— Written instruction a —
Check each statement against the trowel claims below and answer yes or no, quoting the words from the trowel claims that decide it. (i) In claim 3, the selector comprises at least one of a push-button, a switch, and a dial. (ii) Claim 7 describes a trowel operated with a single joystick. (iii) Claim 4 depends on claim 1.

— Source passage —
'''
2. The trowel of claim 1, wherein the at least one rotor assembly
includes a first rotor assembly and a second rotor assembly, and
each of the first and second rotor assemblies includes a gearbox
and an actuator that is energizable to tilt the gearbox, one of the
gearboxes being tiltable fore and aft and side-to-side to steer the
trowel left and right and forward and reverse, respectively, and
the other gearbox being tiltable side-to-side to steer the trowel
fore and aft.
3. The trowel of claim 1, wherein the steering command signal
generator comprises at least one of a joystick and a lever, and
wherein the selector comprises at least one of a push-button, a
switch, and a dial.
4. The trowel of claim 3, wherein the steering command signal
generator includes first and second joysticks electronically
coupled to the first and second actuators.
5. The trowel of claim 1, wherein the steering modes additionally
include a third preset steering mode having another preset
association between movement of the manually manipulated steering
command signal generator and the actuator that is different than
the first and second preset associations.
6. The trowel of claim 1, wherein, in the second steering mode, the
response curve for one of the actuators that effects side-to-side
steering is of reduced average magnitude and slope through at least
a portion of the range of steering command signal generator
translation compared to the response curve for another of the
actuators that effects fore and aft steering.
7. A power steered riding rotary trowel comprising: a frame; a
first rotor assembly and a second rotor assembly; left and right
operator manipulated joysticks; actuators configured to tilt the
rotor assemblies in response to joystick translation; a controller
connected to the joysticks and the actuator, the controller having
a memory storing a first preset configuration and a second preset
configuration, wherein each preset configuration defines a
respective steering mode reflecting a respective association
between a range of translation of the joystick and a resulting
range of the actuator actuation, wherein a response curve plotting
actuator response to movement of at least one of the joysticks for
the second preset configuration is non-linear and diverges away
from the corresponding response curve for the first present
configuration for a first portion of joystick translation within
the range and converges towards the corresponding response curve
for the first present configuration for a second portion of
joystick translation within the range; and a selector that is
operated by the operator to select one of the steering modes.
'''
— Written instruction b —
Please convert the rows from the line with "The height and width of the screenshot is (1512, 2420)." to the line with "I will 55,37.", both lines included, into a two-column CSV with the headers request and answer. Output only those rows, one CSV line per row, with each field in quotation marks and any line breaks replaced by spaces.

— Supplied records —
'''
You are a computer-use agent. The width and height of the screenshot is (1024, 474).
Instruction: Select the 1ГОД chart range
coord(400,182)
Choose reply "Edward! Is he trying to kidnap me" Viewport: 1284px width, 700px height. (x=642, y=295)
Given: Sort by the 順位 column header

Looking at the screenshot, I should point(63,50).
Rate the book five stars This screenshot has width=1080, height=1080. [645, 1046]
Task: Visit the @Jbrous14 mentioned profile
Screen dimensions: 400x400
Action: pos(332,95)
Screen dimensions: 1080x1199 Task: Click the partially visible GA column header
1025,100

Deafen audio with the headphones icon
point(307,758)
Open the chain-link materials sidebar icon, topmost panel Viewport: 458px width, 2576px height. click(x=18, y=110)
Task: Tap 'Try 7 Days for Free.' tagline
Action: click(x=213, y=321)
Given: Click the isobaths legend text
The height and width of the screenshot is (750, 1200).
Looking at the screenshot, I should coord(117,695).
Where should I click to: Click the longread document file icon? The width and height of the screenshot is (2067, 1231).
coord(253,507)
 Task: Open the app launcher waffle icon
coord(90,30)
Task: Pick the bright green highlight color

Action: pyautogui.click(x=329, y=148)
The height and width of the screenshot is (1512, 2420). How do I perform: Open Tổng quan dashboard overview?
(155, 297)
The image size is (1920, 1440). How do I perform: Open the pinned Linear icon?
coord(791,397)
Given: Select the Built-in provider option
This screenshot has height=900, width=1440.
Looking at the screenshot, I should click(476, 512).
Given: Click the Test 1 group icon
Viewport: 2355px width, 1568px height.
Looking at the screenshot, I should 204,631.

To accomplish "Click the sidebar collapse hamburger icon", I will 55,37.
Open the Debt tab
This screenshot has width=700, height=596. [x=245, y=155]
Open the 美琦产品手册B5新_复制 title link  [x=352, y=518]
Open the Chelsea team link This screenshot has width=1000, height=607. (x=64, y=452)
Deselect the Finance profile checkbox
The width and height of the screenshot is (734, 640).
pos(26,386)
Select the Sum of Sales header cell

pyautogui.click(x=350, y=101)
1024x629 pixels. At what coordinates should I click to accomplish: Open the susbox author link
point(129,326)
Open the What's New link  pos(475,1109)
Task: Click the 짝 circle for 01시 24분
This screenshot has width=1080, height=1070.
'''
— Exercise answer a —
(i) Yes: "wherein the selector comprises at least one of a push-button, a switch, and a dial."
(ii) No: "left and right operator manipulated joysticks"
(iii) No: "4. The trowel of claim 3"

— Exercise answer b —
request,answer
"The height and width of the screenshot is (1512, 2420). How do I perform: Open Tổng quan dashboard overview?","(155, 297)"
"The image size is (1920, 1440). How do I perform: Open the pinned Linear icon?","coord(791,397)"
"Given: Select the Built-in provider option This screenshot has height=900, width=1440.","Looking at the screenshot, I should click(476, 512)."
"Given: Click the Test 1 group icon Viewport: 2355px width, 1568px height.","Looking at the screenshot, I should 204,631."
"To accomplish ""Click the sidebar collapse hamburger icon"",","I will 55,37."